Passage given:
__________

When but slightly weathered the conglomerate forms an effective decorative stone and has been extensively used as a marble with the name "Potomac marble," from the quarries on the Potomac east of Point of Rocks, Maryland. While it is in no sense a marble, yet the different reds and browns produced by unequal weathering of the limestone pebbles have a very beautiful effect.
The thickness of the Newark formation is most uncertain. The rocks dip at a light angle to the west with hardly an exception, and the sections all appear to be continuous. Even with liberal deductions for frequent faults, nothing less than 3,000 feet will account for the observed areas and dips.
Newark Diabase.
Description of the lithified deposits would be far from complete without reference to the later diabase which is associated with the Newark rocks.
These diabases, as they will be called generically, are usually composed of plagioclase feldspar, and diallage or augite; additional and rarer minerals are quartz, olivine, hypersthene, magnetite, ilmenite, and hornblende. Their structure is ophitic in the finer varieties, and to some extent in the coarser kinds as well. They are holocrystalline in form and true glassy bases are rare, rendering the term diabase more appropriate than basalt.
There is greater variety in texture, from fine aphanitic traps up to coarse grained dolerites with feldspars one-third of an inch long. The coarser varieties are easily quarried and are often used for building stone under the name of granite.
These forms are retained to the present day with no material change except that of immediate weathering, but to alterations of this kind they are an easy prey, and yield the most characteristic forms. The narrow dikes produce ridges between slight valleys of sandstone or shale, the wide bodies produce broad flat hills or uplands. The rock weathers into a fine gray and brown clay with numerous bowlders of unaltered rock of a marked concentric shape.

__________

(Data items)
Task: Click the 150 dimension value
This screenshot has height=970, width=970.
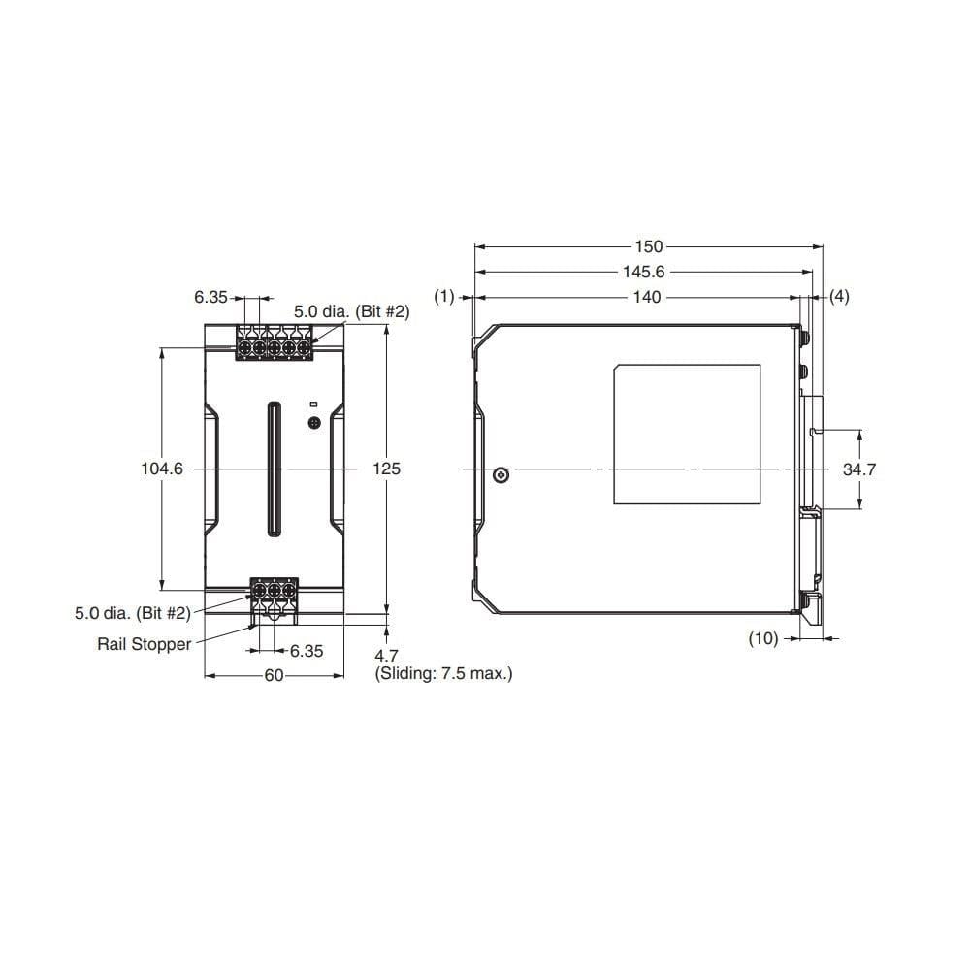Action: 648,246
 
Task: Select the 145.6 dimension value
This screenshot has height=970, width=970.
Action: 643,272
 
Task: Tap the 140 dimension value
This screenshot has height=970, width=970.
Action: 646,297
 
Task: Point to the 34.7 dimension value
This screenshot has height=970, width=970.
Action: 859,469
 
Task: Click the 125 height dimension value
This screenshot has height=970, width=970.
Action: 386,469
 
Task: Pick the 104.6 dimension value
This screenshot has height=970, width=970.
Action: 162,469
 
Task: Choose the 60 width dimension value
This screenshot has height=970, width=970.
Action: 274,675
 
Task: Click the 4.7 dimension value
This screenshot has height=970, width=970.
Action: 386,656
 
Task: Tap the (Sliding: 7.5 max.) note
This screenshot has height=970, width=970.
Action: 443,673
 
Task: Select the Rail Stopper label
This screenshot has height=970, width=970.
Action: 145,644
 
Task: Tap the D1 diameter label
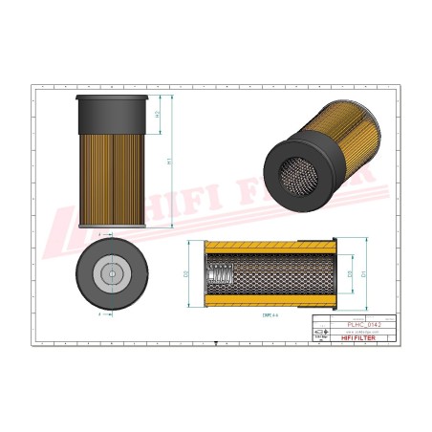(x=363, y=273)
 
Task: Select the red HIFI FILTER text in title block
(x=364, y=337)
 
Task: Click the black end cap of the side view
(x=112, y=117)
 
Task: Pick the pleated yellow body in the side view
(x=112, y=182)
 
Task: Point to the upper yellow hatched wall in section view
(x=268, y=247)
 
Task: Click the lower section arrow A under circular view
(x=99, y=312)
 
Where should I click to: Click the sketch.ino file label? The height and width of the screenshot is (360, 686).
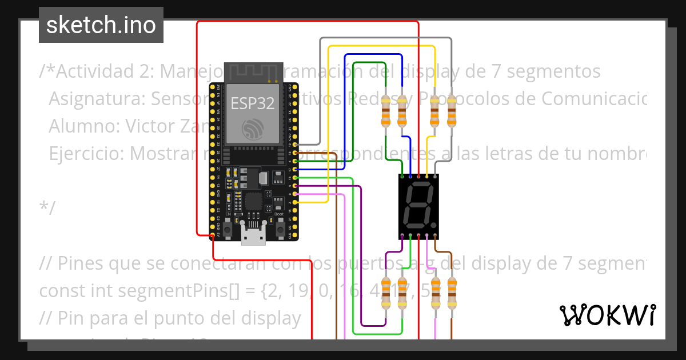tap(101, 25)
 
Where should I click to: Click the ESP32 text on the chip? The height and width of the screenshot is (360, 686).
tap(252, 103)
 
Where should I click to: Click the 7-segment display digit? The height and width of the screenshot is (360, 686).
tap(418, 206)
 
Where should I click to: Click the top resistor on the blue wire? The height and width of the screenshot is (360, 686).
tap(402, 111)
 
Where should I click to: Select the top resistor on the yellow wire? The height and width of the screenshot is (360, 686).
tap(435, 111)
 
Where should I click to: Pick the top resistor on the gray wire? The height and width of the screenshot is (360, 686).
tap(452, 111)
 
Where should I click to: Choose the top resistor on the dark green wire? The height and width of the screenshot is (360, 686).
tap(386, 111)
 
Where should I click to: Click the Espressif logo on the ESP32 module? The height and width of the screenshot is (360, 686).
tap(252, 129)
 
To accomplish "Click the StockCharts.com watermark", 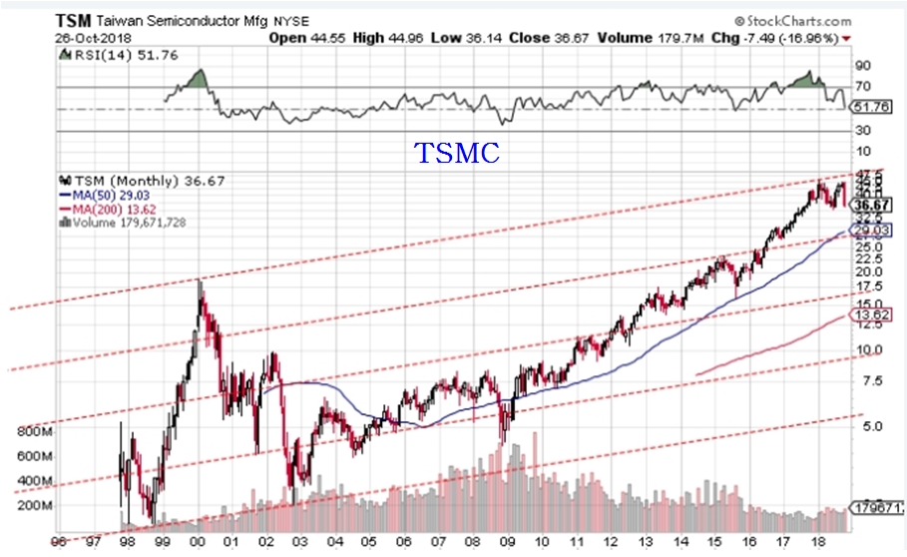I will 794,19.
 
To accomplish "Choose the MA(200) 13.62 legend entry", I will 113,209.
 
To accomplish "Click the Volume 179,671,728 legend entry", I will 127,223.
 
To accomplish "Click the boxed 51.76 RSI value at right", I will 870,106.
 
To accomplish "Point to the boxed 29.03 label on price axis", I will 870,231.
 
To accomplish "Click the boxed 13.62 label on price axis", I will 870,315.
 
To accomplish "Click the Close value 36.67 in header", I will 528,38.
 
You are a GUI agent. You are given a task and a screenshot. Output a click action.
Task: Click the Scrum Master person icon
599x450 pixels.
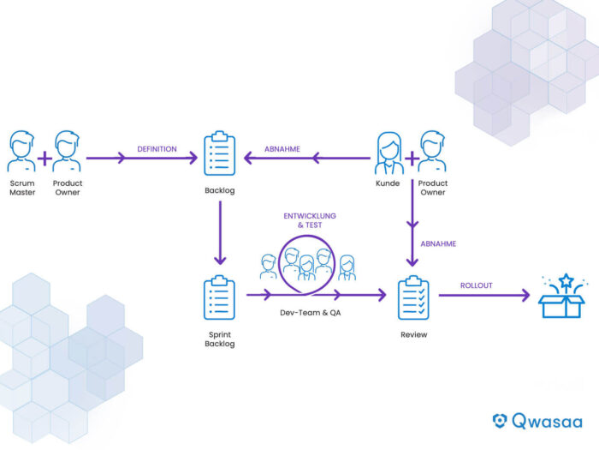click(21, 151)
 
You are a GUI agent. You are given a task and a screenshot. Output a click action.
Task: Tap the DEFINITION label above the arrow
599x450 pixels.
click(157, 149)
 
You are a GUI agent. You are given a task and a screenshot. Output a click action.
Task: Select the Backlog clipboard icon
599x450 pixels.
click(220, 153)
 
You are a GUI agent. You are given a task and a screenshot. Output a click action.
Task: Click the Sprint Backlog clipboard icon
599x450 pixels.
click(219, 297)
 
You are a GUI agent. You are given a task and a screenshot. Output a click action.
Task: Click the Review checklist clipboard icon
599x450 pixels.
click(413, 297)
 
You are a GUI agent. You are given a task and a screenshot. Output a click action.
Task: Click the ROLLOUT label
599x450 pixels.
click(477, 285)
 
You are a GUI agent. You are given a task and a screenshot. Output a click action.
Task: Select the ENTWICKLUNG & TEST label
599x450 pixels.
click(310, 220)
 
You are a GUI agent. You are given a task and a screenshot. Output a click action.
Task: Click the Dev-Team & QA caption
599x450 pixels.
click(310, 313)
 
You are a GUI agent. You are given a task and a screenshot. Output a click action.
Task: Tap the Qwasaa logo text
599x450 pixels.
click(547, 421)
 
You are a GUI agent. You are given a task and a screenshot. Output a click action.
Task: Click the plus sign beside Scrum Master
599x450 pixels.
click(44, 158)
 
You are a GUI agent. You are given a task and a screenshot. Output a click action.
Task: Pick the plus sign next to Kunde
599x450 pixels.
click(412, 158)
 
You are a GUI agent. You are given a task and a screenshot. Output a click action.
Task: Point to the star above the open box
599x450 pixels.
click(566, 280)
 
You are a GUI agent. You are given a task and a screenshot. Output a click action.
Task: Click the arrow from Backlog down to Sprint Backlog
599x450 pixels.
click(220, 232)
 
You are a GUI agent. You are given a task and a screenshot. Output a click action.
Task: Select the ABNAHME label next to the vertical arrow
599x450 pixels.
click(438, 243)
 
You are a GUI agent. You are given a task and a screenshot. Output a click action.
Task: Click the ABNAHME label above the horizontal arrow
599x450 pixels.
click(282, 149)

__________

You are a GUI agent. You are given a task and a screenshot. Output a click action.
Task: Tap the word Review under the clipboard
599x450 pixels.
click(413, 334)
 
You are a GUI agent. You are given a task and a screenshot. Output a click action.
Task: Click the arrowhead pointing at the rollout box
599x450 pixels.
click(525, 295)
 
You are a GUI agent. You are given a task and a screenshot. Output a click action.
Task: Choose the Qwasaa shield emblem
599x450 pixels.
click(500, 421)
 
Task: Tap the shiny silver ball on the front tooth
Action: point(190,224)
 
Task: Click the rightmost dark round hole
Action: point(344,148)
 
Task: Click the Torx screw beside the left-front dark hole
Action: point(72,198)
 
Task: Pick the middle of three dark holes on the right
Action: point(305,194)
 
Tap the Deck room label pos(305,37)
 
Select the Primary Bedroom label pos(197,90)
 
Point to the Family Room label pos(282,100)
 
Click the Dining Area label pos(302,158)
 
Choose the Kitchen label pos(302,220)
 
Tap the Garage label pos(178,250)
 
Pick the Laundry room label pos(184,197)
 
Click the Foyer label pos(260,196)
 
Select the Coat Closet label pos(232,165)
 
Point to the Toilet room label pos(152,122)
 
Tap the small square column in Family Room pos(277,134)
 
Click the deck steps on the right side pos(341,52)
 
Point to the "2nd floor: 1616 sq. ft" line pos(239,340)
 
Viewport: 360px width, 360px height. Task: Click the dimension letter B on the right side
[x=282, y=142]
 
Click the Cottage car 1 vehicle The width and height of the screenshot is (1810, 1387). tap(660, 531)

__________

Task description:
In the passage on the Newark rocks, write out the part starting with "These diabases, as" and going on through "appropriate than basalt.", renaming "ophitic" as "poikilitic".

In response:
These diabases, as they will be called generically, are usually composed of plagioclase feldspar, and diallage or augite; additional and rarer minerals are quartz, olivine, hypersthene, magnetite, ilmenite, and hornblende. Their structure is poikilitic in the finer varieties, and to some extent in the coarser kinds as well. They are holocrystalline in form and true glassy bases are rare, rendering the term diabase more appropriate than basalt.